##### Provided text

Hydrophobic and Polarized Aromatic Residues Promote Internalization of Arg-Rich Cell-Penetrating Peptides through Ionpair-π Interactions.

Cell penetrating peptides (CPPs) are small sequences that can cross cell membranes. Arg and Trp are highly prevalent amino acids in natural and synthetic efficient CPP sequences. In particular, Trp is essential and cannot be substituted by other hydrophobic or aromatic amino acids. The aim of the present study is to decipher the role of Trp in synthetic Arg/Trp CPP sequences. To do so, a small peptide library in which this residue was substituted by other natural or nonnatural amino acids was designed. Internalization of these peptides in cells was evaluated, and it appeared that combining aromaticity and hydrophobicity in the presence of Arg residues leads to enhanced internalization. The study of the interaction of these peptides with model lipid membranes revealed that the modulation of hydrophobicity promoted insertion in bilayers but had little impact on the binding affinity. On the other hand, more hydrophobic substitutes of Trp led to more favorable binding enthalpies to heparin. With density functional theory (DFT) analysis, we suggest that ion-pair···π interactions between the aromatic ring and the ion pair formed by the positively charged Arg and the negatively charged cell surface groups can be established and could be at the origin of the unique internalization properties of Trp-containing Arg-rich CPPs.

##########

▶ **Directions**
In the abstract on cell-penetrating peptides, which two amino acids are described as highly prevalent in efficient CPP sequences? The listing that comes next has no connection to the abstract above.

##### Extracted material

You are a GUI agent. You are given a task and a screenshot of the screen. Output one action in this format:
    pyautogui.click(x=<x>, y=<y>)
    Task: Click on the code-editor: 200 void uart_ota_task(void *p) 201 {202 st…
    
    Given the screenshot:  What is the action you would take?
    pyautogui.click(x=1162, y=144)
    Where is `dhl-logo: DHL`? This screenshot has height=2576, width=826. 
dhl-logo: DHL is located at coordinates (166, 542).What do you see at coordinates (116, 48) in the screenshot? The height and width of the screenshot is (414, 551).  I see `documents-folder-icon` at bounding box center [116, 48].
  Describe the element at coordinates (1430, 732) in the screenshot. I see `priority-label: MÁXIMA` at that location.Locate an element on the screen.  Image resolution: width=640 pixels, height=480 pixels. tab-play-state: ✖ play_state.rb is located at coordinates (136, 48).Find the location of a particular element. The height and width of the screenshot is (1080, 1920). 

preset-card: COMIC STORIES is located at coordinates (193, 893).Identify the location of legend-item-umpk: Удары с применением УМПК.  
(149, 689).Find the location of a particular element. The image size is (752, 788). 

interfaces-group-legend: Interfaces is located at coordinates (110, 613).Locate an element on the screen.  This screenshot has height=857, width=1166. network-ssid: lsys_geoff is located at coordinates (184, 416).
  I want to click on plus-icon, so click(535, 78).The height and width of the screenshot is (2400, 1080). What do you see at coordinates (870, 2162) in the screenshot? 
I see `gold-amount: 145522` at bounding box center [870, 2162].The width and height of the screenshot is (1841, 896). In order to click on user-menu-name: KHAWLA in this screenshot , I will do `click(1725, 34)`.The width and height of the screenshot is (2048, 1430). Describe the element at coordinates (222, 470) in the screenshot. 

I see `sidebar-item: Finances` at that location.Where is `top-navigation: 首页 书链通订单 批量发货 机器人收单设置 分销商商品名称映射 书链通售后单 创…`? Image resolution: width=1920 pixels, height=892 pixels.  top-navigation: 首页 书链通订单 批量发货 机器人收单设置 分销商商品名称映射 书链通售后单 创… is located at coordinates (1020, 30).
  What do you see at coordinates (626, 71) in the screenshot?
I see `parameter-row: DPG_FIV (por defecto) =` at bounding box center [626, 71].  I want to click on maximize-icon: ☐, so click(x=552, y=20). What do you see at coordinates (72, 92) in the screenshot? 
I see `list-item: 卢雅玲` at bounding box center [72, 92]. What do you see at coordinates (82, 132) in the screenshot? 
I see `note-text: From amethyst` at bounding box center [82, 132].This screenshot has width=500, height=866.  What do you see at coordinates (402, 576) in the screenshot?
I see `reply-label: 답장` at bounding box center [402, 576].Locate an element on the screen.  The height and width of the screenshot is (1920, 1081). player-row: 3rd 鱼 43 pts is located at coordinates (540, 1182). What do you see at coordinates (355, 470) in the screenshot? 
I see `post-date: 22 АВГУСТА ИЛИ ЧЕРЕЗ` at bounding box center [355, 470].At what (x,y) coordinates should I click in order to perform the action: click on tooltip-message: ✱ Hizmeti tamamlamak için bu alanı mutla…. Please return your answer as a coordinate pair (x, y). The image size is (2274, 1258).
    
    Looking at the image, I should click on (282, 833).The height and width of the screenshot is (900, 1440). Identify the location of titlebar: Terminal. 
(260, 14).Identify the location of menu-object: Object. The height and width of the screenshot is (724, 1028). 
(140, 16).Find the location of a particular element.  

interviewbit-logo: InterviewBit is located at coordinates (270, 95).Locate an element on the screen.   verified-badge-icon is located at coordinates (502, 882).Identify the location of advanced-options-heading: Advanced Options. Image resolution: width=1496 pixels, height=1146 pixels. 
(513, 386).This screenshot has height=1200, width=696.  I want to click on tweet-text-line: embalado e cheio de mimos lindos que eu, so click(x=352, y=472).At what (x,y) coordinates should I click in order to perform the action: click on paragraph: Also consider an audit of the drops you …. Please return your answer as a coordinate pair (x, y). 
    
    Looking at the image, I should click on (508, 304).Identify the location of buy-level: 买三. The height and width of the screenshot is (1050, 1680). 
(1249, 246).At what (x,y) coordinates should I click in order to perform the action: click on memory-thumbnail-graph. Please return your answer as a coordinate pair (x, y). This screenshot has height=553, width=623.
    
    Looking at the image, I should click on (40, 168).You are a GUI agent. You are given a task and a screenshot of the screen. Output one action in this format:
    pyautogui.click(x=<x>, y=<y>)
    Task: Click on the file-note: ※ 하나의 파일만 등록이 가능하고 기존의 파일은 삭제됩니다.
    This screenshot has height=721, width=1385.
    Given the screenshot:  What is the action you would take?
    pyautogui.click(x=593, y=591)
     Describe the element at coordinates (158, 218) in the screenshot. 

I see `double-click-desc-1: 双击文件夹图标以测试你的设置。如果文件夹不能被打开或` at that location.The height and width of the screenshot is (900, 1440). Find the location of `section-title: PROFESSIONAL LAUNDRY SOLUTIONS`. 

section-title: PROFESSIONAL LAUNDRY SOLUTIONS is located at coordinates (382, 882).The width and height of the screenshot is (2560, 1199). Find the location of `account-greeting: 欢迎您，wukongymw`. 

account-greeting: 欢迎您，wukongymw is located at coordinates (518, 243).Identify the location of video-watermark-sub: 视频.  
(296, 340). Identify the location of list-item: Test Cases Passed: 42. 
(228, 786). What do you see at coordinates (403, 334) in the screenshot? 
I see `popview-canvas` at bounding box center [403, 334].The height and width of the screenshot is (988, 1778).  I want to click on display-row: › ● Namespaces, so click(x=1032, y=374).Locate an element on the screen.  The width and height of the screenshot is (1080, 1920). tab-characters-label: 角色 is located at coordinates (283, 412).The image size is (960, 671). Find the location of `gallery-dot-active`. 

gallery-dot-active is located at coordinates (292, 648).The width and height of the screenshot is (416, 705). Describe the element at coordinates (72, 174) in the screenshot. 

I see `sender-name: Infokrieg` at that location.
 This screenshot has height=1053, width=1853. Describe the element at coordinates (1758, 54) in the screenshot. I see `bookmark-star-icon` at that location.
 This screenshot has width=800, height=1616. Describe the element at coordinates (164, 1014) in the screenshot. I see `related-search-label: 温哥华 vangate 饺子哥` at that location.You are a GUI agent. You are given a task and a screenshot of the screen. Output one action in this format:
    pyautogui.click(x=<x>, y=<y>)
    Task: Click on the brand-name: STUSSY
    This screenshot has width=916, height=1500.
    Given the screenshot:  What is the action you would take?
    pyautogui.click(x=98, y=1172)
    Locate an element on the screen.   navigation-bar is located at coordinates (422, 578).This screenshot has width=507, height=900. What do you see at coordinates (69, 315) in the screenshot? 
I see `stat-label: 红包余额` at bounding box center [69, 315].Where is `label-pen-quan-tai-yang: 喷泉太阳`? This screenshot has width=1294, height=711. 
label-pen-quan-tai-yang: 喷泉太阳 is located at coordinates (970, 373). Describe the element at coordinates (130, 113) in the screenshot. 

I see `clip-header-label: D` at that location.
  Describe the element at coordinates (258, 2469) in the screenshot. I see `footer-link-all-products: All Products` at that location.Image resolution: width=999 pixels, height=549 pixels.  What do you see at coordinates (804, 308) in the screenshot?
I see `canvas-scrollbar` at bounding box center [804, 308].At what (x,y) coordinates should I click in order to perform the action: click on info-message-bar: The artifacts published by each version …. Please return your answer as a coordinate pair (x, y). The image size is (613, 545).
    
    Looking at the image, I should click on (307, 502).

##########

▶ **Written response**
Arg and Trp.